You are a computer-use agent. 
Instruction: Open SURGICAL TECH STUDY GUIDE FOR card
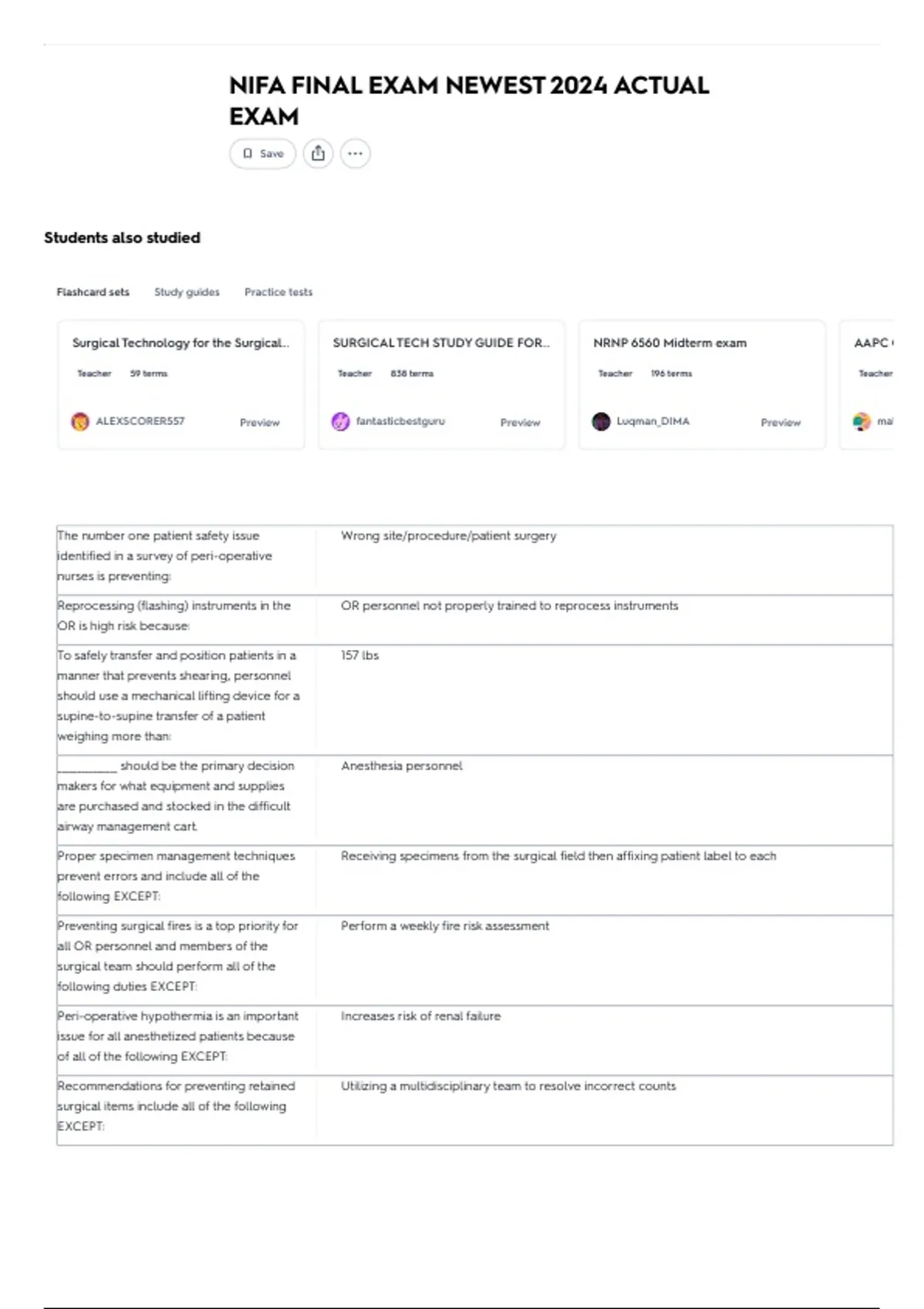click(x=441, y=385)
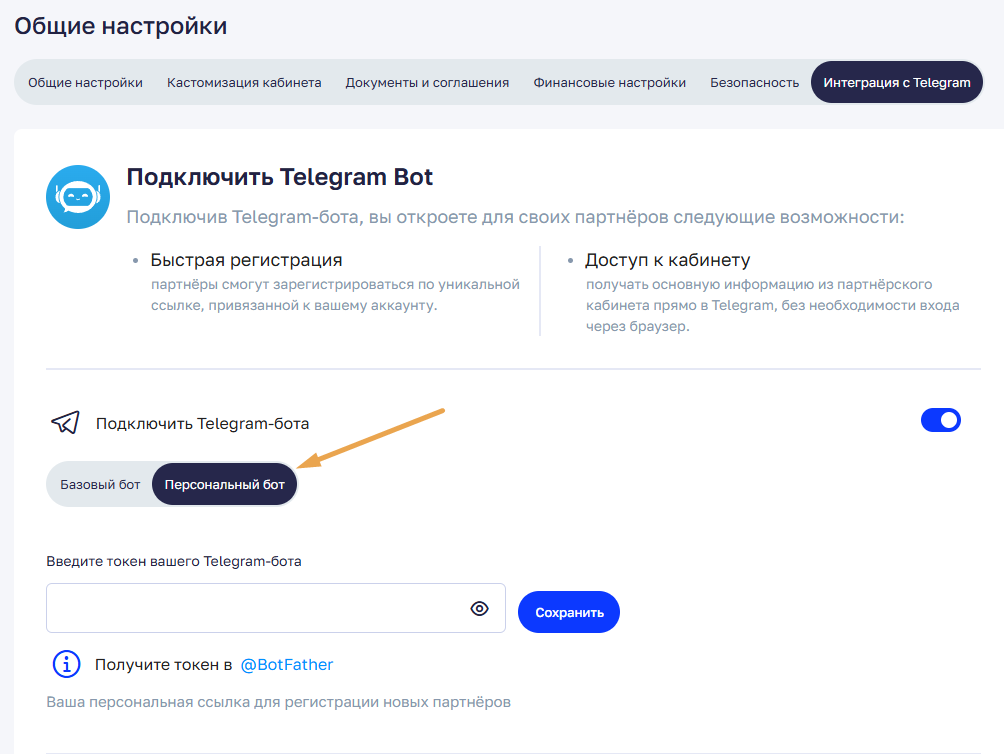This screenshot has width=1004, height=754.
Task: Click the info circle icon near BotFather
Action: (66, 664)
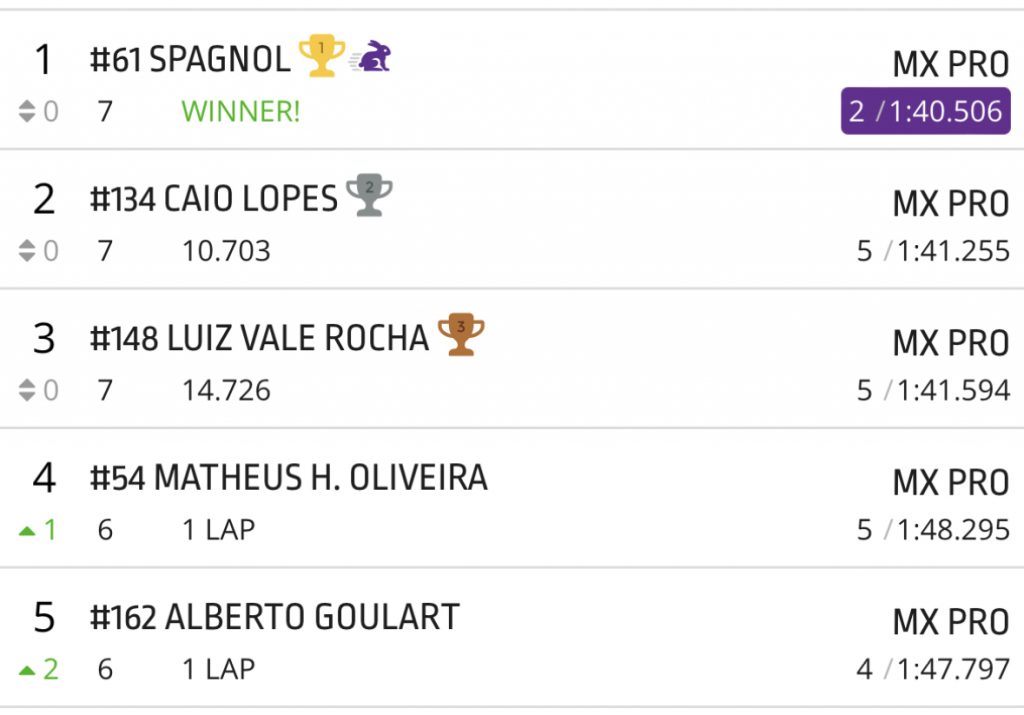Select rider #162 ALBERTO GOULART
The width and height of the screenshot is (1024, 715).
tap(274, 617)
◆ ◆ ◆ ◆ ◆
» Task to carry out: Output an exact copy of the material, with the pictures removed.

» Response area:
You are a computer-use agent. 
Instruction: Open SURGICAL TECH STUDY GUIDE FOR card
click(x=441, y=385)
This screenshot has width=1004, height=754.
Task: Click the info circle icon near BotFather
Action: (66, 664)
Select rider #162 ALBERTO GOULART
The width and height of the screenshot is (1024, 715).
tap(274, 617)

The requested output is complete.